Schmidt’s comment on cyberwar also needs to be looked at from the perspective of tactics. There is no cyberwar is not an answer. Cyberwar means more than actual physical warfare as well as it not should be merely perceived as espionage. Cyberwar is more than just malware and thievery, it’s a tactic in a larger warfare scheme and we as a country are still unable to comprehend this outside of certain military purviews. Where this really becomes an issue is that most of our infrastructure in this country is held privately and thus its up to the owner to protect them.. Or, not as the case has been.
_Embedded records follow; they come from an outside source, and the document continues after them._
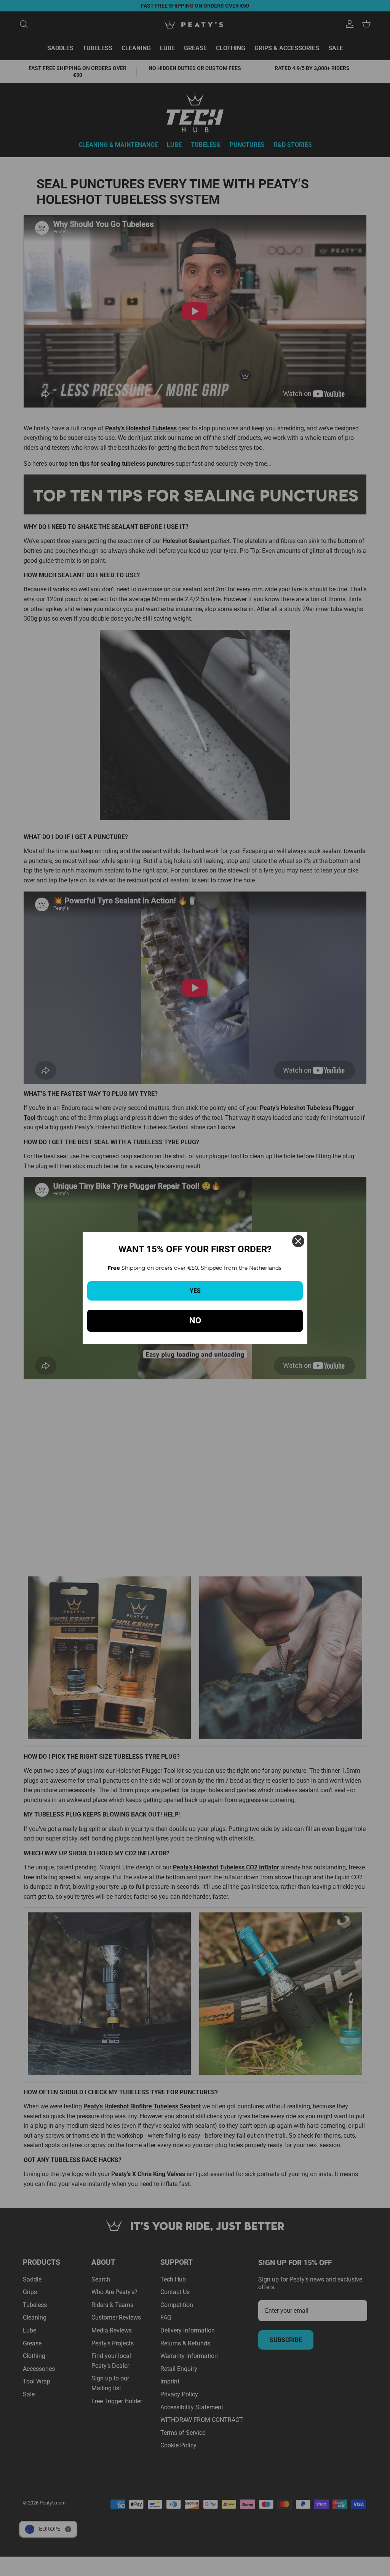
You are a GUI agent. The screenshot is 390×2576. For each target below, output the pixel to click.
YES (195, 1290)
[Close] (298, 1241)
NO (195, 1320)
Lastly, there is the element of you, the general public. Employees of those same companies that run the infrastructure. Private citizens who are on the same internet as the rest of the companies and countries who do not understand the precepts of computer security as well as OPSEC. How many people today have way too much of their lives open to the internet? How many of those now household machines you use to connect to the internet are not secure? Lack virus scanning utilities? Have kids as well as yourselves opening every e-card they get and wondering afterwards why their systems are now slow and their bank accounts drained?
The general public today is not aware of the precepts of security in computing never mind many of the issues surrounding their daily operation. They just turn them on and they work. Both of these knowledge bases should be inherently taught at some level just as you need a license to drive a car today. I say this because now, you and your machine could be just one in many systems that comprises a botnet that DDoS’s a government entity or a business at great cost or as a pre-cursor to other attacks. You, are a part of the problem and you must be cognizant of that fact.
In the final analysis I am just putting this article forth to those who would read it. Perhaps the Western mind is just inherently unable to understand Eastern thought. Perhaps we are just a fat and lazy self interested country who’s apathy and arrogance just gets in our way of comprehension. Who’s really to say? However, we as a country have to learn that the issues above must be learned about and proactively worked on. Otherwise someday we may find ourselves in the dark without power to run those nifty machines that we rely too much on. The same machines that the government relies on too and will also collapse should there be a successful attack against our infrastructure.
Now is the time for proactive moves…Do we have the fortitude to move forward?
Musashi went from being a 13 year old rage filled boy with a stick to a master swordsman and tactician. Can this country do the same and protect itself?